It is not uncommon for a government to incorporate within its financial statements information from an entity or business activity that is separately audited (for example, a component unit or a fund that releases its own separate financial statements that are audited by other auditors). Authoritative auditing standards describe such situations as group audits, the governments own auditor is described as the group auditor, and other auditors are described as component auditors. Special care is needed to avoid delays in the issuance of financial statements, additional costs, or even a modified opinion in situations involving group audits
The GFOA recommends that governments take the following steps to ensure and facilitate the effective, efficient, and timely performance of group audits:
1. Determine whether the government is involved in a group audit. A group audit would include any situation in which a portion of a governments financial report is audited by other auditors, regardless of whether it is legally separate (e.g., a water fund that is audited separately, but legally a part of the government). Conversely, a group audit would not include a situation where another auditor is responsible only for information that is disclosed in the notes to the financial statements.
2. Ensure that the group auditor and the component auditor(s) communicate early and appropriately. To issue an opinion on the governments financial statements the group auditor must:
- Understand the group, its components, and their environments,
- Communicate with the component auditor and understand the work performed,
- Consider how the component audits will be incorporated into the group audit,
- Evaluate the independence and professional competence of the component auditor, and
- Determine whether the group auditor will be able to rely on the component auditors work.
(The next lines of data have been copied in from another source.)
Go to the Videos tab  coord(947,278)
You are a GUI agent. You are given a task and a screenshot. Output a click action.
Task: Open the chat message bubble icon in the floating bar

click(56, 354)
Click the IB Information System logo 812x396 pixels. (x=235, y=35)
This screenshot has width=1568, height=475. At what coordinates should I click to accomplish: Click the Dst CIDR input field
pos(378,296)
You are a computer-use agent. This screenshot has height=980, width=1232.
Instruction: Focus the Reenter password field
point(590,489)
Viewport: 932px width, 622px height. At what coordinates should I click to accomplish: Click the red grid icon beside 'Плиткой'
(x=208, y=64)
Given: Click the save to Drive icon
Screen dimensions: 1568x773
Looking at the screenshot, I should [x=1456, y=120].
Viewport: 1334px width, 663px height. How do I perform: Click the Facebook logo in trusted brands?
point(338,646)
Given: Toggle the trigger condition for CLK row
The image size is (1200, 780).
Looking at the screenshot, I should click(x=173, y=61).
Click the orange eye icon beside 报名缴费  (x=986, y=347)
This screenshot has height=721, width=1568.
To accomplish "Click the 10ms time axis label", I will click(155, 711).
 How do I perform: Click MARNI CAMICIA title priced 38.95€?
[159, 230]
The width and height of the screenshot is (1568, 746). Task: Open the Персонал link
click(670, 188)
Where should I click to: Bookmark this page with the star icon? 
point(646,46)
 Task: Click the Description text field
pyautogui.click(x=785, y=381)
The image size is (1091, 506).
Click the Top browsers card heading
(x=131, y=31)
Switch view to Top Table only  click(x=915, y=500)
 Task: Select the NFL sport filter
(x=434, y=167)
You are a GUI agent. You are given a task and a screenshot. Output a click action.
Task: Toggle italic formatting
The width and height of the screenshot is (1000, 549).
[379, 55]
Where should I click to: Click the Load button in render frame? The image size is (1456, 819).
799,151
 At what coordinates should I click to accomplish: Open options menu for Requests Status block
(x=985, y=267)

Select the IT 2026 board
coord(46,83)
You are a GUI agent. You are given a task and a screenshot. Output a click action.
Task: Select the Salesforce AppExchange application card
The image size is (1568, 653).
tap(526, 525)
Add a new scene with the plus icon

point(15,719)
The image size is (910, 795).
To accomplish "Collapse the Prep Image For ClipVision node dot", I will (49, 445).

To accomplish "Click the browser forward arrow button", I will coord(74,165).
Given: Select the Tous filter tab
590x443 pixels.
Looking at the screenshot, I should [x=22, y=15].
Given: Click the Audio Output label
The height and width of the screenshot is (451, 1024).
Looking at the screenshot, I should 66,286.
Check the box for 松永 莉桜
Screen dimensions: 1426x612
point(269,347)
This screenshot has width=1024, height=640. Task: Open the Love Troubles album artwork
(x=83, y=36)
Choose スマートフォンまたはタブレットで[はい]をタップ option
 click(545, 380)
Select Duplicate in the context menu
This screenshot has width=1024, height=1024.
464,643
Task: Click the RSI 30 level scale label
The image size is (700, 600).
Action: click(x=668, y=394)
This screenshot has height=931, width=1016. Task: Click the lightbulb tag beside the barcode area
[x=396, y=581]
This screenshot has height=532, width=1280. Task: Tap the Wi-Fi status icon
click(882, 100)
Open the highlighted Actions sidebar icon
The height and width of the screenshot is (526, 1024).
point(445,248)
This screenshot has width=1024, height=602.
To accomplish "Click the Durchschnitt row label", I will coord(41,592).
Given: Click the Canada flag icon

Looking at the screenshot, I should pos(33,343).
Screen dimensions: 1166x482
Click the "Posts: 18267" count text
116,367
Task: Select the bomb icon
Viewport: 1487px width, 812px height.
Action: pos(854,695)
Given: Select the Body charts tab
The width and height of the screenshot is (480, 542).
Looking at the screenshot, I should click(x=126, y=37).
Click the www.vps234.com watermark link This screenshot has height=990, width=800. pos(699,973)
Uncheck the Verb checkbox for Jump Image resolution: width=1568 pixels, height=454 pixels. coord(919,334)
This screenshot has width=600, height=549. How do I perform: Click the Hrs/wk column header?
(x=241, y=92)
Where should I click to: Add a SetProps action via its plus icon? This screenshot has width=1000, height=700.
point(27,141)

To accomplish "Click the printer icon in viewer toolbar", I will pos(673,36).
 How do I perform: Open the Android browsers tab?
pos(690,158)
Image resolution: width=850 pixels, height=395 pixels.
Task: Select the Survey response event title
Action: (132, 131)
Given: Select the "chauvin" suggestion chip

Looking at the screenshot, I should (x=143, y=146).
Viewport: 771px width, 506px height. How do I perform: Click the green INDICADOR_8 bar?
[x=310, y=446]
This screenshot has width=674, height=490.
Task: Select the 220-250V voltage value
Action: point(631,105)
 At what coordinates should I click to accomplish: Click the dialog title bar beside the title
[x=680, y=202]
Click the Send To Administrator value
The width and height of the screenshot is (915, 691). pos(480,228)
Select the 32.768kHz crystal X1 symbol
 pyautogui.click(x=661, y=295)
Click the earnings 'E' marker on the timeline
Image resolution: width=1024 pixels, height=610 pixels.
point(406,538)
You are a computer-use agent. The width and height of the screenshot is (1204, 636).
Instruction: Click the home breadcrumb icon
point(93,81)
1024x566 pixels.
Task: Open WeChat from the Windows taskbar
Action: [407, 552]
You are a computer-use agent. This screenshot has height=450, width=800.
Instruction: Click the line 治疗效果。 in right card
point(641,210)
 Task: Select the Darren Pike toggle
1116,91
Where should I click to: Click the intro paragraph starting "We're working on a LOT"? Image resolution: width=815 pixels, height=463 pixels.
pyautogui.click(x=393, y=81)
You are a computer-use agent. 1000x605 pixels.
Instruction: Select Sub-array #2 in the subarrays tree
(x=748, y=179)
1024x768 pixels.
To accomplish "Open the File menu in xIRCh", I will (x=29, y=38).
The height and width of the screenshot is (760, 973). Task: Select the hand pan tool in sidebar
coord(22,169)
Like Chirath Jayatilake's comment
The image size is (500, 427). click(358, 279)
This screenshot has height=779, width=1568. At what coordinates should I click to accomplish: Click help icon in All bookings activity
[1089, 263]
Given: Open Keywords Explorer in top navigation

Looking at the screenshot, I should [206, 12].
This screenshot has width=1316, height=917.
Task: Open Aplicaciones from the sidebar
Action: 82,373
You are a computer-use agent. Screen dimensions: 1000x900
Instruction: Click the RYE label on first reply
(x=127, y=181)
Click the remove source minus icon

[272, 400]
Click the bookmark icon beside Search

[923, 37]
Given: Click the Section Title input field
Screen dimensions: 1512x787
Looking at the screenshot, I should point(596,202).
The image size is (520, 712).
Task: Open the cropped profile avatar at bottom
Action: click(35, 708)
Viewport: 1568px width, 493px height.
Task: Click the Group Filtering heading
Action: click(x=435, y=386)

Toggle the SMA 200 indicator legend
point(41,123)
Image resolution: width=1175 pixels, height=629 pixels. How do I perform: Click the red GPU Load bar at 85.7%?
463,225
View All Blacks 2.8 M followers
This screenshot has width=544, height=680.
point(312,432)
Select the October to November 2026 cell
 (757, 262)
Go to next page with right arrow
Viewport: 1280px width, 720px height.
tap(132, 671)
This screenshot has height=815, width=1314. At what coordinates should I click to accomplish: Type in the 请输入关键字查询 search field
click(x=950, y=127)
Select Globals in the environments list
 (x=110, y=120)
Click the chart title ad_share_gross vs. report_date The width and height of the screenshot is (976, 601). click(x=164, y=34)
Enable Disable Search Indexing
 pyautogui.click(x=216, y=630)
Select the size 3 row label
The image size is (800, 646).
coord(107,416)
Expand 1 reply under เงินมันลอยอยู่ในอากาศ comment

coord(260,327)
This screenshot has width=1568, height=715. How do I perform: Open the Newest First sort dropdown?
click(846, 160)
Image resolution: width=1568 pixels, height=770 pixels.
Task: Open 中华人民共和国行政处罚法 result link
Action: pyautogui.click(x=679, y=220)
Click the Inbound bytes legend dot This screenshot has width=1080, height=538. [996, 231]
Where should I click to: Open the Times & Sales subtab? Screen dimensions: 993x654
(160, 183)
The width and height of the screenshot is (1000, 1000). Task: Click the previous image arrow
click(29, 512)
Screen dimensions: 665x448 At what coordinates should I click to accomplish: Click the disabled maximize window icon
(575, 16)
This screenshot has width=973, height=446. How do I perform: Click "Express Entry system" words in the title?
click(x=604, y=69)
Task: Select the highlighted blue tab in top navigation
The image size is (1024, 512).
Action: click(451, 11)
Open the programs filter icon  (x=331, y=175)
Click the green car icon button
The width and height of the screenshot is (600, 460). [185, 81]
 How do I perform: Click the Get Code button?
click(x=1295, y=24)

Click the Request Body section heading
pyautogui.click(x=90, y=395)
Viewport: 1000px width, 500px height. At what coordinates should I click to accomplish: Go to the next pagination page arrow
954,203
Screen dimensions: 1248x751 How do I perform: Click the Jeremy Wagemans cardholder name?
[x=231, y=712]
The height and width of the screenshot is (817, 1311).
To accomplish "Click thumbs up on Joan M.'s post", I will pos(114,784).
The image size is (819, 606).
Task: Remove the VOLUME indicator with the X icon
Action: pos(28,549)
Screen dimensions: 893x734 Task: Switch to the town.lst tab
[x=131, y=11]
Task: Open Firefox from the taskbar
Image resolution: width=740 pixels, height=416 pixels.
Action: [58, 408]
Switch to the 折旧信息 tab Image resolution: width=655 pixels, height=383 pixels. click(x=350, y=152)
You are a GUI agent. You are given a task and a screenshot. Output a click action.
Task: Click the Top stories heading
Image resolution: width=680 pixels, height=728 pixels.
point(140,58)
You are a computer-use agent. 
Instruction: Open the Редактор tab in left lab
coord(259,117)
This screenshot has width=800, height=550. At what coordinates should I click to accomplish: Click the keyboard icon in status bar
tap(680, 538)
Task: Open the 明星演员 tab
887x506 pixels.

The group auditor can only accomplish these tasks if there is effective communication among all parties concerned. Accordingly, the government should arrange for an initial meeting before the start of the group audit comprising: 1) representatives of the government; 2) the group auditor; 3) representatives of each separately audited component; and 4) the component auditors. That initial pre-audit meeting should:
- Achieve and document an understanding of the responsibilities of each of the parties and how each will carry out those responsibilities;
- Reach and document agreement on:
- The types of situations that would require the group auditor to review the working papers of component auditors, and if so, how access to those working papers would be obtained;
- How the group auditor would obtain the access necessary to perform any additional procedures needed if the group auditor determined that it could not rely on the work of a component auditor, and if so, who would be responsible for any additional costs;
- A timeline for ongoing communication between the group auditor and component auditors at appropriate benchmarks including at least one or more face-to-face meeting between the group auditor and component auditors;
- Document that there is an understanding that the government whose group financial statements are being audited will receive a summary of ongoing communications between the group auditor and component auditors; and
3. Determine how subsequent events will be addressed. The group auditor must consider events that may have occurred in the period between the separate component audits and the governments audit. Component auditors typically are in a much better position to evaluate such subsequent events for their components. Accordingly, the government should require, whenever possible, that audit contracts of components specifically address audit responsibilities for subsequent events. Specifically the components audit contract, whenever possible, should state that the component is included in the governments financial statements and that the components auditors will perform all procedures and communications with the government and the group auditor required by applicable professional standards, including performing subsequent event procedures up to the date of the group auditors report. If such a provision cannot be included in component audit contracts, the government should make arrangements in advance for the timing and method to be used for updating subsequent event disclosures through the date of the group financial statements.
This best practice was previously titled Coordinating the Work of Multiple Auditors.